O texto de Bergala é sobre o maneirismo cinematográfico e, falar sobre ‘Blow Out’, bem como de toda a obra de De Palma, nos remete obrigatoriamente à questão do maneirismo e alguns de seus conceitos centrais. Os anos 1970, e principalmente os 80, foram marcados por cineastas maneiristas dos mais distintos estilos, que dentro dessa estética produziram filmes que vão da mediocridade (Jean-Jacques Beineix, Luc Besson e vários outros) até a excelência (Brian De Palma, Dario Argento, Raul Ruíz, Philippe Garrel, Coppola, entre outros). São realizadores que “chegaram ‘tarde demais’, depois que um ciclo da história de sua arte já havia sido completado e uma certa perfeição atingida pelos mestres que lhes tinham precedido de perto.” (Bergala).

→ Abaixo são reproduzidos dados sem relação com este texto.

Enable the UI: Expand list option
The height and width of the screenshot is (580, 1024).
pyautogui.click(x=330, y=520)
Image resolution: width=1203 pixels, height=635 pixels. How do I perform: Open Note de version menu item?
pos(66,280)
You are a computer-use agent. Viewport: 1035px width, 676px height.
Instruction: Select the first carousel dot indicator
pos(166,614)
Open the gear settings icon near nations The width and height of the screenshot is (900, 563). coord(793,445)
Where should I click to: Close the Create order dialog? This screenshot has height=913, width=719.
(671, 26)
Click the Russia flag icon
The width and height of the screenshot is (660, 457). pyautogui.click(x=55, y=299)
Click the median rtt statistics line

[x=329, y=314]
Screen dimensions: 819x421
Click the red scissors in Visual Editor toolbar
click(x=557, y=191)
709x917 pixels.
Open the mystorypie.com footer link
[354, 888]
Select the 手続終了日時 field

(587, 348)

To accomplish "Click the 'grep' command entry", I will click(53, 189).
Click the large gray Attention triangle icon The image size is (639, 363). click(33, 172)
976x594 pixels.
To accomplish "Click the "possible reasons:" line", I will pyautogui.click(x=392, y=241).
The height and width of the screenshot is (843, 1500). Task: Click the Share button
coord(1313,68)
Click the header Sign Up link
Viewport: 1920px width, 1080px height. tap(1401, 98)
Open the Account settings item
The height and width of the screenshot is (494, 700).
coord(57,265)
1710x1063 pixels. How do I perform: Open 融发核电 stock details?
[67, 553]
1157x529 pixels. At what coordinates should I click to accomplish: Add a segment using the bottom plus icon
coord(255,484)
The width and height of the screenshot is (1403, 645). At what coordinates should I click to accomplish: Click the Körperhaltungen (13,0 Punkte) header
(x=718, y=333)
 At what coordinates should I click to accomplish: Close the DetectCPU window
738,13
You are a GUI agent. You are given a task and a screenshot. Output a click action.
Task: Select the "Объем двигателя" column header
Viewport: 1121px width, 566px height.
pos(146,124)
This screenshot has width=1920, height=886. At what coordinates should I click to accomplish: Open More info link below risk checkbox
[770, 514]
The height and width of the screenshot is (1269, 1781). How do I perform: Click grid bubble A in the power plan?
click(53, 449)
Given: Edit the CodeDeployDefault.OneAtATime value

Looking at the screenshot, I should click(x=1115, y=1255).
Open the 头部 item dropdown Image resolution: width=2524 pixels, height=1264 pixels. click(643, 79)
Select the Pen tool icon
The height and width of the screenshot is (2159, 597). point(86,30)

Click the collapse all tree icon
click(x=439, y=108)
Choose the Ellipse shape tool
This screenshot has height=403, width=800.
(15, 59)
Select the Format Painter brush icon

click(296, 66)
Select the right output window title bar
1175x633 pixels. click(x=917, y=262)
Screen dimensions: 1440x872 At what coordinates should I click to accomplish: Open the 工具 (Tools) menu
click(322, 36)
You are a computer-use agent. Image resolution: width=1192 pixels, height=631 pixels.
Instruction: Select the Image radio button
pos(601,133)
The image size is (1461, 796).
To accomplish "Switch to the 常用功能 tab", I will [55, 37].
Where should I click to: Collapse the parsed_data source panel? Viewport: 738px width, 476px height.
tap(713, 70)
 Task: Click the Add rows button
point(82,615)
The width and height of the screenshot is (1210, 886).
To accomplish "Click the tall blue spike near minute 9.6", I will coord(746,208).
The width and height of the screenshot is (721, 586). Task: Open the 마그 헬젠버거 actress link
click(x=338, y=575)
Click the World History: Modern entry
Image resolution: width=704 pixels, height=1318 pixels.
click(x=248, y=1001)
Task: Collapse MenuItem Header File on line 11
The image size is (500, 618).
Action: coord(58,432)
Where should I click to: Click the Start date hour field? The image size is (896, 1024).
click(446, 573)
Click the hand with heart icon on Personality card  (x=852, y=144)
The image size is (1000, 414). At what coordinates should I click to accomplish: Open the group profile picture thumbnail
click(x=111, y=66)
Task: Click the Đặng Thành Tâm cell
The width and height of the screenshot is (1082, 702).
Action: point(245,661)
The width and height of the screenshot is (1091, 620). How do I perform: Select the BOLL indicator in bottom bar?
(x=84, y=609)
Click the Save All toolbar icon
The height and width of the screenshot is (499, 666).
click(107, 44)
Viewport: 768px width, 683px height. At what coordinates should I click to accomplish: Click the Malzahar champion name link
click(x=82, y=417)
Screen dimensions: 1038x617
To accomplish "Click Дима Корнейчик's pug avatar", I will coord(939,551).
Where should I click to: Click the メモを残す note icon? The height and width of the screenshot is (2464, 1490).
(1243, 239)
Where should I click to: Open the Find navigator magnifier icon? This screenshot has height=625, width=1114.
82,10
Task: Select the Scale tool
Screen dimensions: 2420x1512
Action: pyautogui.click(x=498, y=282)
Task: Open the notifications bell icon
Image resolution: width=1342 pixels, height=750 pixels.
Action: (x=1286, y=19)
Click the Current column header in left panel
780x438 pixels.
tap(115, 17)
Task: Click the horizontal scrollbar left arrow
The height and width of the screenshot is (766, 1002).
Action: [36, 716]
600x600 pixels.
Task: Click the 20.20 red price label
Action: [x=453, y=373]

Essa conceitualização nos permite definir o maneirismo no cinema como uma estética cujos filmes se inscrevem em um jogo de relação entre uma (ou mais) obra originária e uma obra segunda – o filme maneirista -, obra esta que opera a partir da primeira e a ela se remete sempre, num trabalho de distorção, de exageração e de reconfiguração figurativa e narrativa (Fabien Boully). O maneirismo em Brian De Palma é potência criadora, que permite o diretor realizar filmes que transcendem qualquer rótulo. O que De Palma cria em ‘Blow Out’ é uma obra nova; um novo que, como simulacro maneirista, remete a outro cinema, a outras imagens, mas de uma maneira em que o filme acaba por promover novos sentidos e significações daquilo que emula.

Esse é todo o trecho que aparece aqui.